------ DATA FOR PROCESSING ------

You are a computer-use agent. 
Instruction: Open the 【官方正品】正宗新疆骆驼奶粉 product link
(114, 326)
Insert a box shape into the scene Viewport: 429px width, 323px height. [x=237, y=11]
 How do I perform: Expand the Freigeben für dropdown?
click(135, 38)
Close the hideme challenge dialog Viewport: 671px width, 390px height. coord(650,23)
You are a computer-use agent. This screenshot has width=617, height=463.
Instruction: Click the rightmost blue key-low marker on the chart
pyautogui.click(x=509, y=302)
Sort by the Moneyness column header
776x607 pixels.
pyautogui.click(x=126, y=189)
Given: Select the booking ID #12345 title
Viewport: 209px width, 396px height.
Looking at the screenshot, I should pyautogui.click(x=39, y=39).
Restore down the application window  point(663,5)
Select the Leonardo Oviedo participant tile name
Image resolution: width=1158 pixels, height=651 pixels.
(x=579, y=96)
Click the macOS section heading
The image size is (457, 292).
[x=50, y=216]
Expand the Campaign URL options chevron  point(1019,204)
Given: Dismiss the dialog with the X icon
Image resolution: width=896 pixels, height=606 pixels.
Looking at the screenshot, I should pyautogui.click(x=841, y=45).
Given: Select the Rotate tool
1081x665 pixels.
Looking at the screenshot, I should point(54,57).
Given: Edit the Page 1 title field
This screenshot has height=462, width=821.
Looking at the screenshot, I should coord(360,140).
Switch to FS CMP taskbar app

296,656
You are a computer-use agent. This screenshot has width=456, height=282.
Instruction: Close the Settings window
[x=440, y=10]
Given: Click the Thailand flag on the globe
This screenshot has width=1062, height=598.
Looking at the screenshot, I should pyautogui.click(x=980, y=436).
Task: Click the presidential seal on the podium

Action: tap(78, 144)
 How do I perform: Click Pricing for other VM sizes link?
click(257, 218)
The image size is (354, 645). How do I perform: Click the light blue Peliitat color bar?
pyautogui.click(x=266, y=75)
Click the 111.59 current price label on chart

------

EXERCISE DIRECTIONS => What needs duplicating is the run of lines from the one containing "Restore down the" through the last line of the entries above, exact and complete.

RESULT =>
Restore down the application window  point(663,5)
Select the Leonardo Oviedo participant tile name
Image resolution: width=1158 pixels, height=651 pixels.
(x=579, y=96)
Click the macOS section heading
The image size is (457, 292).
[x=50, y=216]
Expand the Campaign URL options chevron  point(1019,204)
Given: Dismiss the dialog with the X icon
Image resolution: width=896 pixels, height=606 pixels.
Looking at the screenshot, I should pyautogui.click(x=841, y=45).
Given: Select the Rotate tool
1081x665 pixels.
Looking at the screenshot, I should point(54,57).
Given: Edit the Page 1 title field
This screenshot has height=462, width=821.
Looking at the screenshot, I should coord(360,140).
Switch to FS CMP taskbar app

296,656
You are a computer-use agent. This screenshot has width=456, height=282.
Instruction: Close the Settings window
[x=440, y=10]
Given: Click the Thailand flag on the globe
This screenshot has width=1062, height=598.
Looking at the screenshot, I should pyautogui.click(x=980, y=436).
Task: Click the presidential seal on the podium

Action: tap(78, 144)
 How do I perform: Click Pricing for other VM sizes link?
click(257, 218)
The image size is (354, 645). How do I perform: Click the light blue Peliitat color bar?
pyautogui.click(x=266, y=75)
Click the 111.59 current price label on chart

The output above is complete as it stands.